» **Work request**
Taking the line with "You are a GUI" as the first and the line with "Task: Click the" as the last, set down exactly every line in that range from the entries below, and no more.

» **Record set**
- Opening Delimiter -
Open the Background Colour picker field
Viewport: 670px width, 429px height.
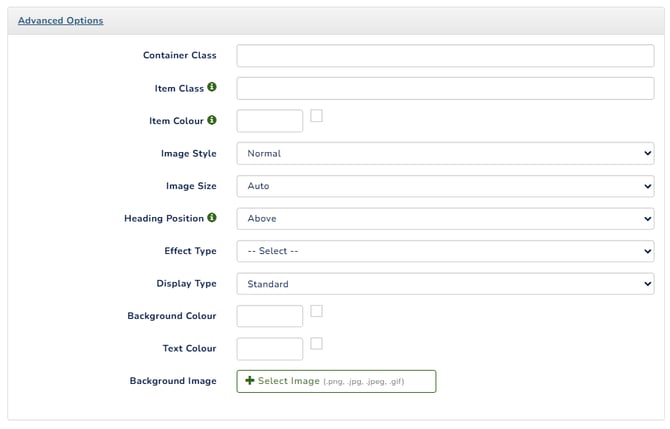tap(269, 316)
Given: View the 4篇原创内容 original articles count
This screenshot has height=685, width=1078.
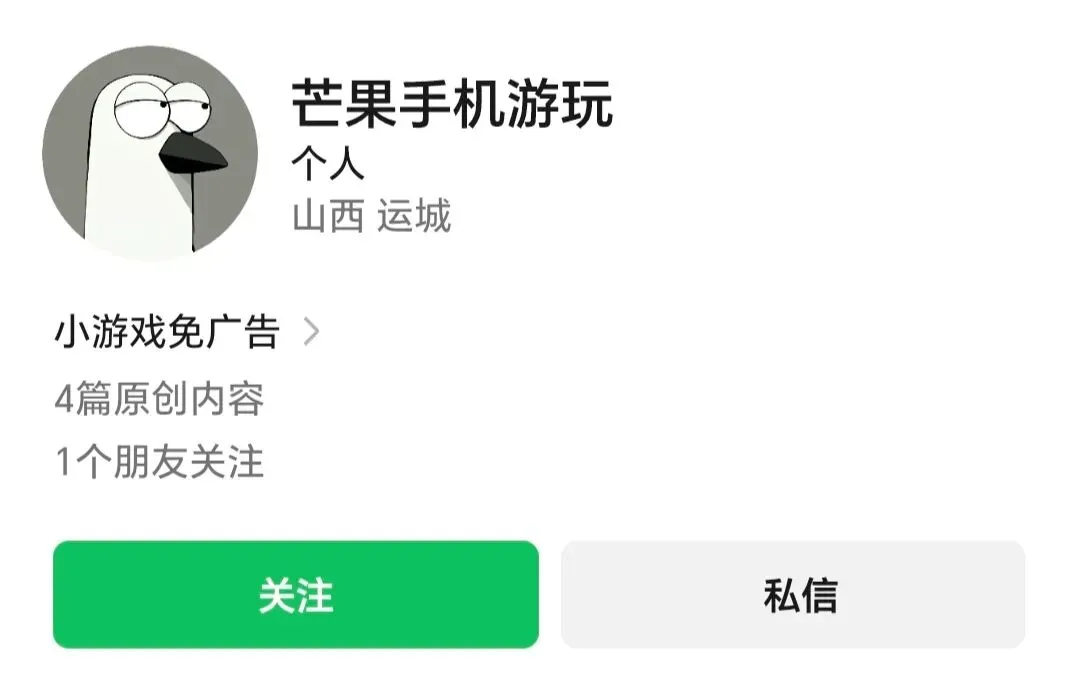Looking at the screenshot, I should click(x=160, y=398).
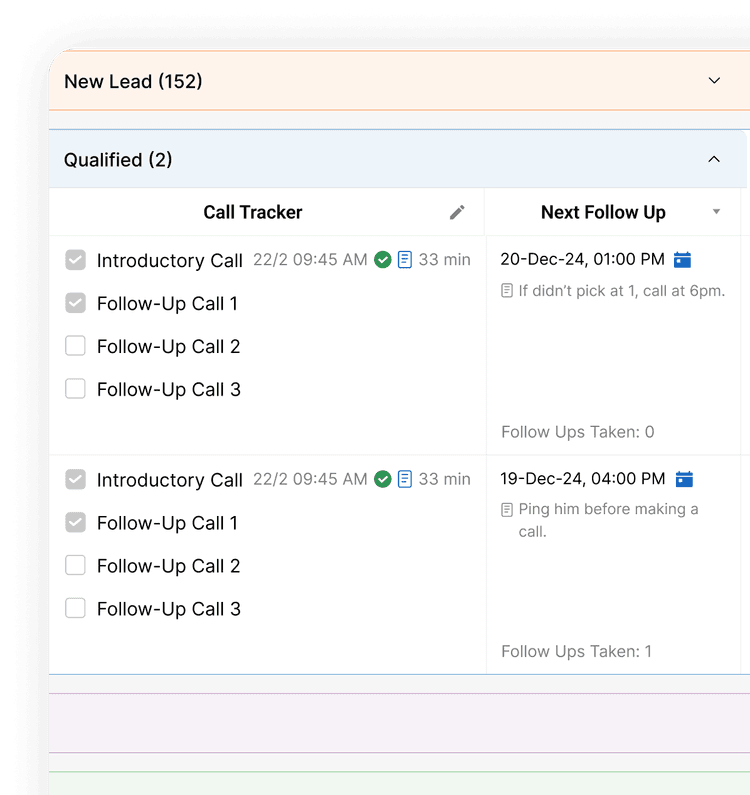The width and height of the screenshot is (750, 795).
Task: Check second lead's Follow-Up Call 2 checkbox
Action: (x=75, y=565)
- Closing Delimiter -
- Opening Delimiter -
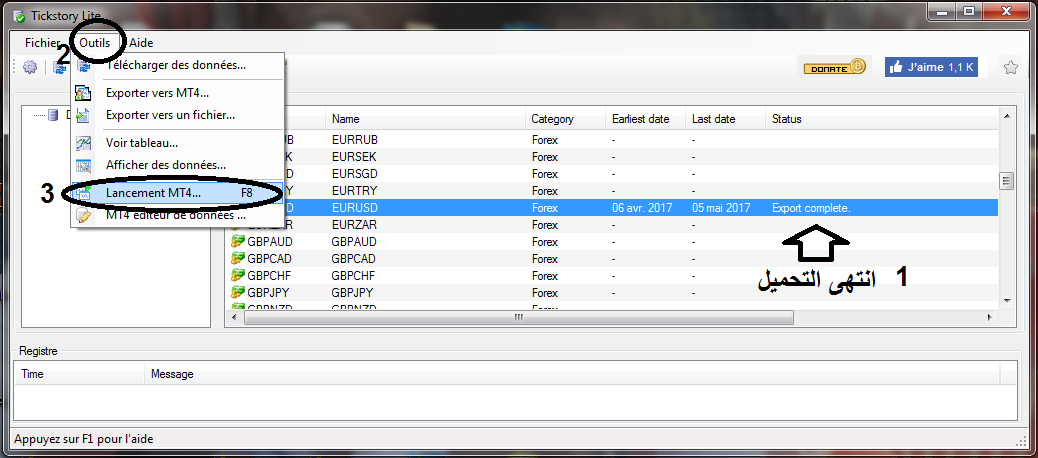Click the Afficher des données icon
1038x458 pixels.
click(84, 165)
- Closing Delimiter -
- Opening Delimiter -
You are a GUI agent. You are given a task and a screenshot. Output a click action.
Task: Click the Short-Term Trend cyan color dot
- Closing Delimiter -
» **Answer space**
You are a GUI agent. You are given a task and a screenshot. Output a click action.
Task: Click the Short-Term Trend cyan color dot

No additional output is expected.